There is a lot of stigma to having depression. So that's another question I throw out there to my patients: "Are you having any depression?" Some women don't know what depression means. So I'll put it in terms of, "Are you feeling down, depressed or hopeless?" "Have you lost interest in doing things?" Those kinds of general questions will usually get a woman to open up.
They need to be able to talk about it. Often the provider has to open the conversation because of the stigma around mental illness, especially among people of color.
Also, some women will not talk about being depressed because they think the only answer is going on antidepressant medication. But there are things to try, like talk therapy, or psychotherapy. I'm a strong believer in getting back to healthful living, and just following the basics. We know that sunshine and fresh air does a lot for the mood, so I really push the healthful style of living with my patients, especially when they're depressed. Get out of that dark room. People who are depressed tend to stay in bed with the covers over their head, and keep the drapes closed. But sometimes it can help to get up and get out.
Is there any other information you'd like to share with women who may be facing menopause, or just generally growing older, with HIV?
I would like to talk about the relationship between aging and breast cancer. While cervical cancer rates go down as a woman gets older, breast cancer rates go up, especially after menopause. So women should be paying attention to making sure that they're up to date with their mammograms.
What's the current recommendation as far as how often a woman should get a mammogram, and at what age?
If a woman is 50 or older, she should have a mammogram every year. At the age of 40 she should at least have a breast cancer screening, and then talk to her doctor about the regularity with which she needs to do that mammogram.
Do you recommend that women do breast self-exams?
I would say just be aware of what's going on with your breasts. Check them in the shower. There used to be a recommendation that women check their breasts once a month in the shower. But women actually check their breasts more often.
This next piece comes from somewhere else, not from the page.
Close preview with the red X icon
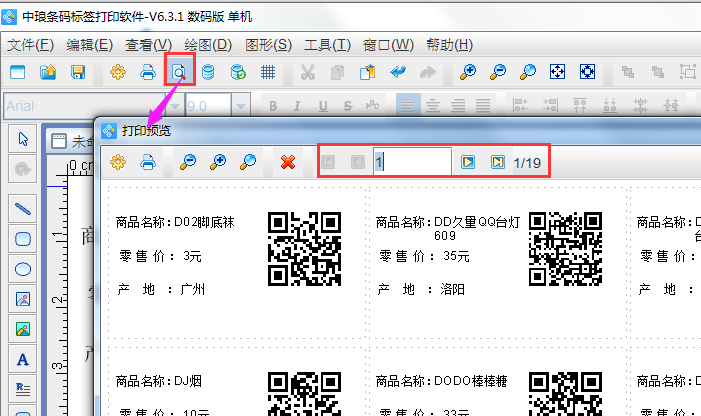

So I would recommend that women check their breasts on a regular basis, looking for any lumps or bumps or areas of discomfort.
If you could just share one general piece of advice with a wide swath of women living with HIV and anticipating menopause, what would that advice be?
For the smokers, I would say address the smoking issue and quit using tobacco. Smoking complicates everything, and it makes it difficult for women to develop effective coping strategies: Instead of coping, they'll smoke, when they may need psychotherapy, or some other intervention. I would say stop smoking; that's the main thing. Stop smoking and get back to basics with healthful living.
This transcript has been edited for clarity.